What you should do: The required response is the number of lines in the entries that include the word "computer", with nothing added.

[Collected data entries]
•••

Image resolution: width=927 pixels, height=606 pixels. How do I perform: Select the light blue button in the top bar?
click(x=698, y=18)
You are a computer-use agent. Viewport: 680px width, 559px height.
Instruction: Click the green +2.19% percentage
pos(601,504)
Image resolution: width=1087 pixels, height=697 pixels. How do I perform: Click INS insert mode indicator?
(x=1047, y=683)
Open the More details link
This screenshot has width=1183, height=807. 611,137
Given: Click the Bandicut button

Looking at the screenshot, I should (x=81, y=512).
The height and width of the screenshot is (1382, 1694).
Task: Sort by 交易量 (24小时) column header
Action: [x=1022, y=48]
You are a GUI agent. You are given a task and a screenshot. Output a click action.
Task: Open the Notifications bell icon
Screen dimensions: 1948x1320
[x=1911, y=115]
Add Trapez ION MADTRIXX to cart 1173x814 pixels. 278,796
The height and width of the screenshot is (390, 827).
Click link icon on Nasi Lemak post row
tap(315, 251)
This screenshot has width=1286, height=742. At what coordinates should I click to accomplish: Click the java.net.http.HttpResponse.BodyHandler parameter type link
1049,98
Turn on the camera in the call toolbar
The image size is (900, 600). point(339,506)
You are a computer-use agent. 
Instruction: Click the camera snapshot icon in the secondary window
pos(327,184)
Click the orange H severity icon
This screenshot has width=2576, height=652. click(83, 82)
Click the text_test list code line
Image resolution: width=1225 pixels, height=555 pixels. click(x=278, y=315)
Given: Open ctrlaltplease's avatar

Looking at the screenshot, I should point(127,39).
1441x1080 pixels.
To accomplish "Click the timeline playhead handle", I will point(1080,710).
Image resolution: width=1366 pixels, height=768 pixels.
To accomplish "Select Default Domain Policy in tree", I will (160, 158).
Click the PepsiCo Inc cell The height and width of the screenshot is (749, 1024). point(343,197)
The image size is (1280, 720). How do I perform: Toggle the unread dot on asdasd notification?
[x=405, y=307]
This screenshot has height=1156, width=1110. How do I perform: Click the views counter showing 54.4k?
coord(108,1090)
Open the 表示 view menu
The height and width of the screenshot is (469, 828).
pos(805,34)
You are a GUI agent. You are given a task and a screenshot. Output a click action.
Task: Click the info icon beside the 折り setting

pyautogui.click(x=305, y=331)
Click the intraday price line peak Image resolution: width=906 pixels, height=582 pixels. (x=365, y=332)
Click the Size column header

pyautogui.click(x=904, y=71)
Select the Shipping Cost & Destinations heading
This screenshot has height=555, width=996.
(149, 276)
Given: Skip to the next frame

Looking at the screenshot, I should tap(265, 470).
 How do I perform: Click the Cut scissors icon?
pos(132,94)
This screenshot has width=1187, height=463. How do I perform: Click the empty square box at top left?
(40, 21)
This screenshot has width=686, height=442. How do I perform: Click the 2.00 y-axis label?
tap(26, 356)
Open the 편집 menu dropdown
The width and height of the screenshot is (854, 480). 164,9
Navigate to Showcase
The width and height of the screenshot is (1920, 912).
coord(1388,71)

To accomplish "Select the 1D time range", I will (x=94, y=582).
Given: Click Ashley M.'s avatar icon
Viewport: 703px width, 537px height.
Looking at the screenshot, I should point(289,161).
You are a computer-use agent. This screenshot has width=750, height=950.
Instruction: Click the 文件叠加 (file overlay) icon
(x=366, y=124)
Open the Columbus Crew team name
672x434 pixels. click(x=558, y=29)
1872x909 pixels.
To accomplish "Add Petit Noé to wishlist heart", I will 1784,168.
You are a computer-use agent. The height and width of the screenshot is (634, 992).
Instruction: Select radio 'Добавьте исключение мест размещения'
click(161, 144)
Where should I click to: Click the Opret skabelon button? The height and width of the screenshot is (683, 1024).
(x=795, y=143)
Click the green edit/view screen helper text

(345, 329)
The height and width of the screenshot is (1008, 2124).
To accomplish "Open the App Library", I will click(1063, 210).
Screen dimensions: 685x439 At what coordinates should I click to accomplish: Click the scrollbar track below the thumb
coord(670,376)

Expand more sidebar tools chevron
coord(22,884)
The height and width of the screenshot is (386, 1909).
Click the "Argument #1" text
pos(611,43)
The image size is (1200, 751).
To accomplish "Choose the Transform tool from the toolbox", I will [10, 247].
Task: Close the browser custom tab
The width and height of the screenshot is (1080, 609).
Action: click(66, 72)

•••

Response below: 4